The combination of low visibility and lack of driver protection mean that motorcyclists are particularly vulnerable on the roads and they are more likely to suffer severe injuries in an accident. Serious orthopaedic, head and spinal injuries are commonly seen, and far too many motorbike, scooter and moped riders are still fatally injured in road accidents.
Despite a gradual fall in the number of motorcyclists killed in accidents on the road in the UK over recent years, motorcyclists still accounted for around 20% of all deaths on the UK roads in 2011.

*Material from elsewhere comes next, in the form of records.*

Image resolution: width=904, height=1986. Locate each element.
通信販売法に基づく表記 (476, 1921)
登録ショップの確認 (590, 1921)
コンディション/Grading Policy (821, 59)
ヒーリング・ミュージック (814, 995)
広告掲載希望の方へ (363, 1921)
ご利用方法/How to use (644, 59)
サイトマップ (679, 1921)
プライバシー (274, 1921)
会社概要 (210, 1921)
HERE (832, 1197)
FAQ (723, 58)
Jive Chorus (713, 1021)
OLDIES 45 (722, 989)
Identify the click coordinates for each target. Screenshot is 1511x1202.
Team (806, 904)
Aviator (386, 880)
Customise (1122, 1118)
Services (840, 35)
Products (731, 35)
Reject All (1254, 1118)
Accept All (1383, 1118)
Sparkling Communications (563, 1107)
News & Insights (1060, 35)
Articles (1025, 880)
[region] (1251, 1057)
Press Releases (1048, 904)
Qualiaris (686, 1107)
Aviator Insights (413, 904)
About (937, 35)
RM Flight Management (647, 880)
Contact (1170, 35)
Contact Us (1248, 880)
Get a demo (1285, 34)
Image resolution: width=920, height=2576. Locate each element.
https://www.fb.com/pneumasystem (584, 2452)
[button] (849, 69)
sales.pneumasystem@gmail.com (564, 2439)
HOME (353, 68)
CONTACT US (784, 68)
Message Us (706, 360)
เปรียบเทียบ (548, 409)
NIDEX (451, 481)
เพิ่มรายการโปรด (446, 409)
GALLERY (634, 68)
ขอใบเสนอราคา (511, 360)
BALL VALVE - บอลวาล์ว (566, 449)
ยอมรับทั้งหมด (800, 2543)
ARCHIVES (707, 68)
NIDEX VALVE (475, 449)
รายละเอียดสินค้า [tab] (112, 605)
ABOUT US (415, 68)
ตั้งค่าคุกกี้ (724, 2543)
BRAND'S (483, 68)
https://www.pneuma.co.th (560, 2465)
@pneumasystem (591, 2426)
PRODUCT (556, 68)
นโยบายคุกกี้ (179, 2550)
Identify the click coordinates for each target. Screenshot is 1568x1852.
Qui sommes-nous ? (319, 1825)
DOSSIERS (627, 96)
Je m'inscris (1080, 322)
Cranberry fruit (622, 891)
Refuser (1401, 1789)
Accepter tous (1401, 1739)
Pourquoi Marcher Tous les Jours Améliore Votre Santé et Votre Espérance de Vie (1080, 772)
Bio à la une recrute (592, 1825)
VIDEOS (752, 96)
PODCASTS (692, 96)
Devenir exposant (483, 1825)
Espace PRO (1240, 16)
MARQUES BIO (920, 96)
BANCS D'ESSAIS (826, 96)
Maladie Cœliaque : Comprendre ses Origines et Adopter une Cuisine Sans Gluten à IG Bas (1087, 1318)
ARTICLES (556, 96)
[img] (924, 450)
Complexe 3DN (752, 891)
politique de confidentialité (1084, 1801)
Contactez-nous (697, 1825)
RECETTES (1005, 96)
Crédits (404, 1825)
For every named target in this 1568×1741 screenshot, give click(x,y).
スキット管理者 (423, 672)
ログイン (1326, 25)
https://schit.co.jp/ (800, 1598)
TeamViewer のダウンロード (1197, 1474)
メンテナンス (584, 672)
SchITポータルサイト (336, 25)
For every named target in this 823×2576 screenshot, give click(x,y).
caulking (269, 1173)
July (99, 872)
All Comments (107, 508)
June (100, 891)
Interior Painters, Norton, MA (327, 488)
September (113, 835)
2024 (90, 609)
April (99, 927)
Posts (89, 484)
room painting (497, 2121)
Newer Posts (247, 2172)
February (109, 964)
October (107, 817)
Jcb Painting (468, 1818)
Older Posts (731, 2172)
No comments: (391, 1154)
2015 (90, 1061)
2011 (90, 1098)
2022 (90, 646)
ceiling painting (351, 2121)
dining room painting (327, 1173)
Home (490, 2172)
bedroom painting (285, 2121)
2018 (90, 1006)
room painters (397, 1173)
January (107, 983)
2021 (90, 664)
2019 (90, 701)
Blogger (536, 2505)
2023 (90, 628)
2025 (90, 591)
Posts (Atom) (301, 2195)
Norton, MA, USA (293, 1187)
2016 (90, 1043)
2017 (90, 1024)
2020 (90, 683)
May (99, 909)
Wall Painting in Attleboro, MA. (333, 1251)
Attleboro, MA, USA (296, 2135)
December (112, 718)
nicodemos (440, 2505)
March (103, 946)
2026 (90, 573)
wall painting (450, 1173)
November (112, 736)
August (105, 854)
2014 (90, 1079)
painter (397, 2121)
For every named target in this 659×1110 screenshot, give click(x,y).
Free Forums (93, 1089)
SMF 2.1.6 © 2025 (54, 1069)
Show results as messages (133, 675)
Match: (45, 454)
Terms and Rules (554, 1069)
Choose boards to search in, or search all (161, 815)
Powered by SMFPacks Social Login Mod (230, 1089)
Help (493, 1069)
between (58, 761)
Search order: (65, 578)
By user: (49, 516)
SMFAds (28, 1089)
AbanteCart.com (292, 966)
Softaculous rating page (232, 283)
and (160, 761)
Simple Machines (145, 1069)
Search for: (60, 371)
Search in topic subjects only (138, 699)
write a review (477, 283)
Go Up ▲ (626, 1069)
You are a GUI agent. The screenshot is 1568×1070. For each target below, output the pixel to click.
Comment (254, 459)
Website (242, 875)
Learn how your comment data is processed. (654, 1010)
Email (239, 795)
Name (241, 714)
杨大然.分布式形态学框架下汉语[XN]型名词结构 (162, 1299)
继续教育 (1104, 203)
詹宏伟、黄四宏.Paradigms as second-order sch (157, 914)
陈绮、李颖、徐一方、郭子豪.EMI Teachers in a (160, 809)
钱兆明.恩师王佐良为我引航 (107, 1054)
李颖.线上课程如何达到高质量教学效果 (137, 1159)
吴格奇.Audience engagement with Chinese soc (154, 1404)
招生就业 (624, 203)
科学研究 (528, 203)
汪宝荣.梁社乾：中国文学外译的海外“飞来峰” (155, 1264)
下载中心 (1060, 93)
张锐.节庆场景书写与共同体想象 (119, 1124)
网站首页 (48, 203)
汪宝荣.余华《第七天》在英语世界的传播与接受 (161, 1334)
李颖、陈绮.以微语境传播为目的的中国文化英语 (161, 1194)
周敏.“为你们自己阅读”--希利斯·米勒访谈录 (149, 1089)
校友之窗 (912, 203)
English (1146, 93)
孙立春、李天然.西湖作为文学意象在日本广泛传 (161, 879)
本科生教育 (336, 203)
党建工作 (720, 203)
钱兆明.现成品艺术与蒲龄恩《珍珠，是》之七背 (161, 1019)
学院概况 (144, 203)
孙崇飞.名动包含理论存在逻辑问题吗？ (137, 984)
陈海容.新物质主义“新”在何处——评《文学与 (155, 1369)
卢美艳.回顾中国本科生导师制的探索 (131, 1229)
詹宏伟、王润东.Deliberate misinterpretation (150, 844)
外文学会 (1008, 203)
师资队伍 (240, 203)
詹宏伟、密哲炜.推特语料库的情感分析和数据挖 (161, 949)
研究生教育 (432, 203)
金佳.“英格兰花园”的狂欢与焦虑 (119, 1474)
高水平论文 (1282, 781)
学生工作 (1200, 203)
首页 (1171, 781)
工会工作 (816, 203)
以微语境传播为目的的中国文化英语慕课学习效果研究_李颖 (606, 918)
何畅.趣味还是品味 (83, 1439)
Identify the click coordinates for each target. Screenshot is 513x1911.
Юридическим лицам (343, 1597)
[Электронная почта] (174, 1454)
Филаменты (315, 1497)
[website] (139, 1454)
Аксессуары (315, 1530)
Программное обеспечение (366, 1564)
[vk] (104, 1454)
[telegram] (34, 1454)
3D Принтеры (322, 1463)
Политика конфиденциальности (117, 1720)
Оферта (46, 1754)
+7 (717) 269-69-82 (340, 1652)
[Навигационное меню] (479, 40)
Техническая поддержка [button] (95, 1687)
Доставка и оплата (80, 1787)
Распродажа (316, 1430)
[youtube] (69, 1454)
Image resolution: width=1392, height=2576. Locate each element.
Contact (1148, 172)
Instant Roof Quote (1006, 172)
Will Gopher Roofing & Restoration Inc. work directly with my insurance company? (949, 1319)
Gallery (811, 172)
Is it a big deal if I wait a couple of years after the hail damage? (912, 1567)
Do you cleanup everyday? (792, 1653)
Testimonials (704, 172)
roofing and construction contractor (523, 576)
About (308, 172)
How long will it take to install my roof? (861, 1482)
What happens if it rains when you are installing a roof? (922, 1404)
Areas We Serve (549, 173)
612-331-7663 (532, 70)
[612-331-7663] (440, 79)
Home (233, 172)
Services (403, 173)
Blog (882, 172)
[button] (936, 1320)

For a claim to succeed it is necessary to show that another party was at fault in causing the accident. The most common scenario giving rise to motorcycle accidents is a collision with another vehicle, and in those cases the claim is directed to the insurers of that vehicle (or if no insurers to the Motor Insurers Bureau). Common situations giving rise to liability include the following:
Other vehicle emerging from a side road failing to see motorcycle approaching in main road
Driver carrying out manoeuvre whilst being overtaken by motorbike
Other driver misjudging speed and distance of motorbike
Other vehicle turning at junction and failing to see motorbike
Most motorbike accidents do involve some fault on the part of another person, although in reality some cases are not black and white, and it may be that the motorcyclist feels that they share at least some responsibility for the accident they have been involved in. If this sounds familiar, and has previously put you off finding out about the possibility of making a claim, then try contacting us anyway to discuss the case without obligation. It is often the case that liability for an accident is apportioned between two different parties, and therefore you may well still be entitled to some compensation even if it was partly your fault.
For example, in a recent case Osbornes acted for a motorcyclist who was speeding when he collided with a van that emerged from a side road into his path and he was knocked off his bike sustaining serious injuries. Following investigations we were able to negotiate a 67%:33% liability apportionment, which meant that he received 2/3 of the eventual value of the claim.
In other cases there may be no other vehicle involved and the accident was caused by the condition of the highway or the presence of an obstruction on it.
The Highway Authority (usually the Local Authority) is responsible for maintaining the fabric of the road. If it fails to do so and potholes or other defects arise as a result, then if those defects cause an accident the Authority may be liable.
If the road surface is made dangerous by ice and snow then the Highway Authority may be liable for resulting accidents if they are not able to show that they had – and carried out – a proper system for gritting.
The highway may become dangerous by spillages or leakages. A landmark case in 2003 paved the way for a claim to the Motor Insurers Bureau in injury cases arising from oil spillages, the principle being that the MIB have to meet claims against untraced motorists, and that a large diesel spillage is likely to have been caused by the negligence of an untraced driver.
In one recent case we recovered substantial damages from a local water authority for a motorcyclist who lost control of his bike on a patch of water that had leaked from a faulty mains pipe onto the road where it had frozen.
What you should do if you have been injured in a cycling or motorbike accident
Whether or not the other party is insured and because the Motor Insurers’ Bureau (MIB) have very strict time limits, it is very important that the following steps are taken after any accident:
Take down the details of the other party at the scene, including name, address, telephone, insurance details and vehicle registration number.
Report the matter to the police immediately. If for any reason this is not possible, report the accident in person to a police station as soon as you can (and get a police reference number) .
Take details of any other party and any witnesses.